What impacts CD rates, and is now a good time to invest?

CDs are sensitive to a number of factors, and understanding those variables can help you make a more informed decision about whether a CD is the right fit for your savings goals.

Short-term CDs are most directly influenced by the Fed's benchmark rate, according to Cristian deRitis, Deputy Chief Economist at Moody's Analytics. “It directly influences the interest rates on short-term Treasury bills and CDs of less than one year.”

As for longer-term Treasury bonds and CDs, deRitis said rates are impacted by investors' expectations for economic growth and inflation. “Financial conditions also play a role, with economic weakness and uncertainty pushing more investors to seek the relative safety of government bonds and CDs instead of stocks, cryptocurrencies, or other risky assets,” he explained. “During times of economic turmoil, this ‘flight to quality’ increases demand for fixed-income assets, driving their prices up and their yields (or interest rates) down.”

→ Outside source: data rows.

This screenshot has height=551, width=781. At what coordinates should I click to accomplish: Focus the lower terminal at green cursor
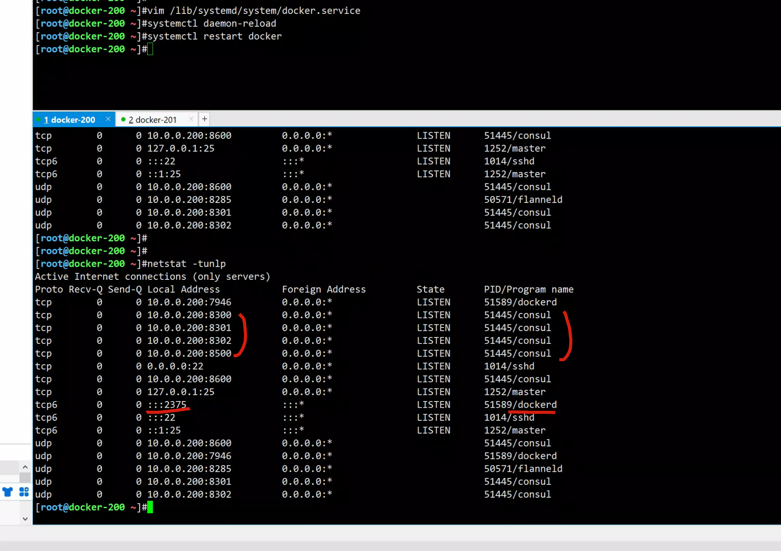pos(150,507)
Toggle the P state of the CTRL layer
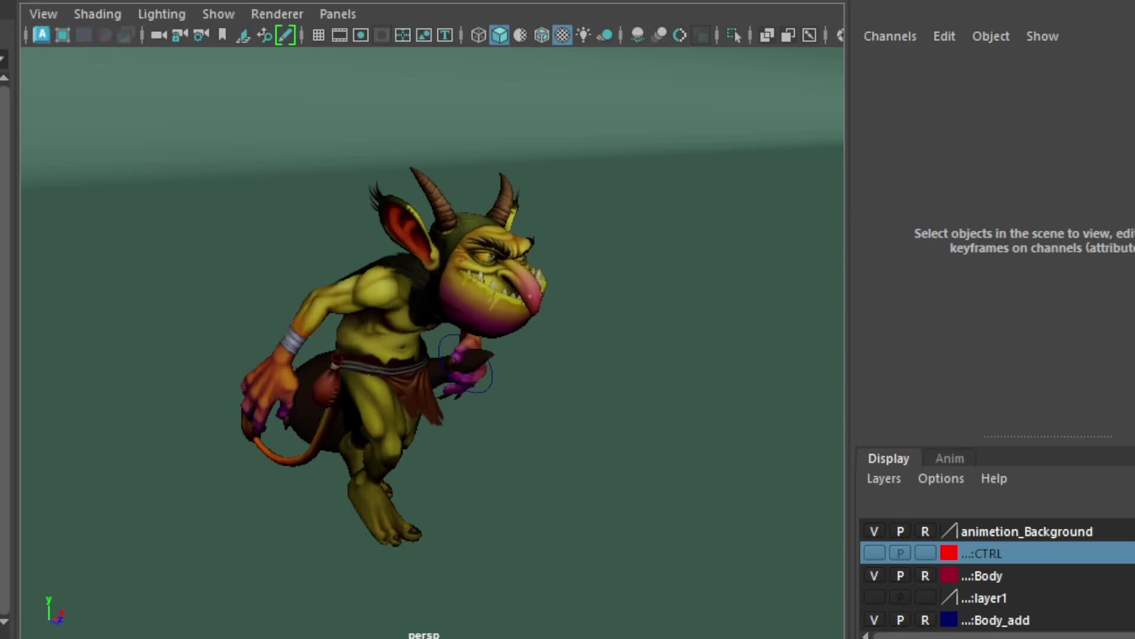The image size is (1135, 639). [900, 553]
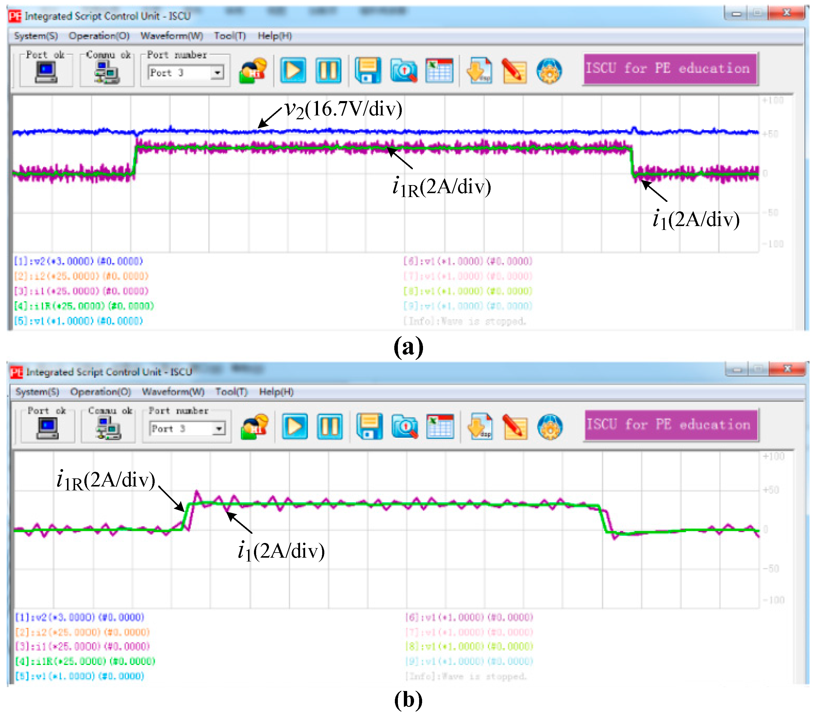Expand the Port number dropdown in top window
817x720 pixels.
217,73
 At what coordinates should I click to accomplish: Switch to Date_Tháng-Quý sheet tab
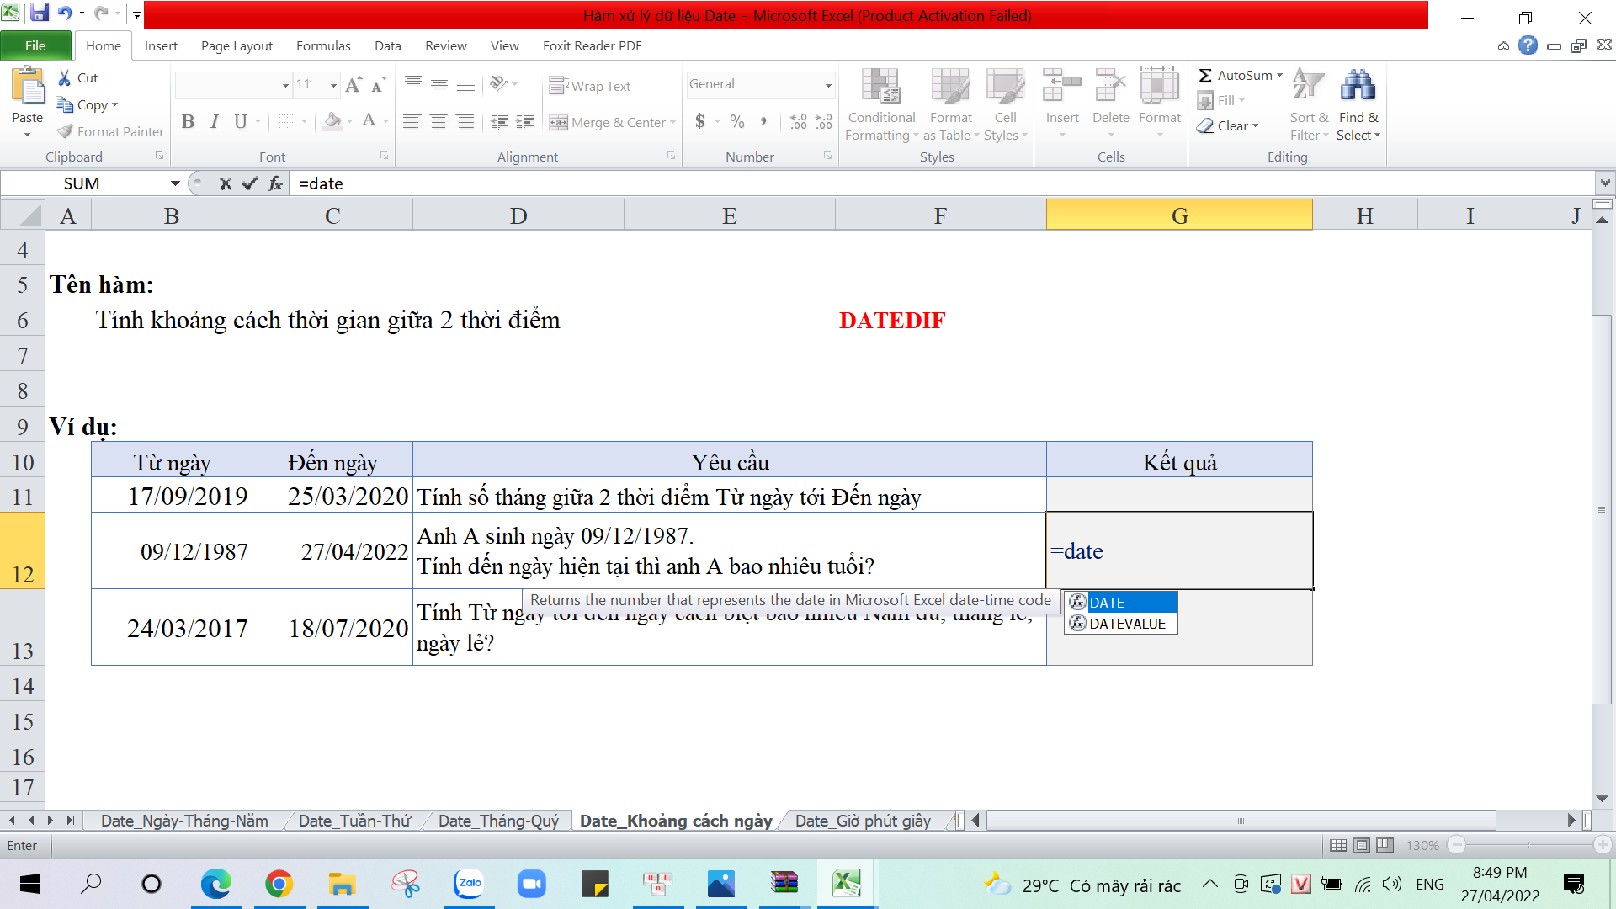point(498,821)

So, is now a good time to park your money in a CD? That depends on your financial goals. CD rates may have fallen slightly from their recent highs, but they still offer some of the highest rates available among deposit accounts. Locking in a higher rate now could be a good move if rates continue to decline this year.

Read more: Is a certificate of deposit (CD) still a good investment?

However, it’s not possible to say with certainty how the Fed will (or won’t) adjust the federal funds rate moving forward. If things change and the Fed raises its target rate, locking up your savings in a CD could mean missing out on better returns elsewhere.

If you’re on the fence about investing in a CD, consider an alternative such as a high-yield savings account or money market account, which offer similar rates to CDs and allow for more flexibility when it comes to withdrawing your funds. You could also set up a CD ladder, which allows you to take advantage of today’s high CD rates without tying up all your money for several years.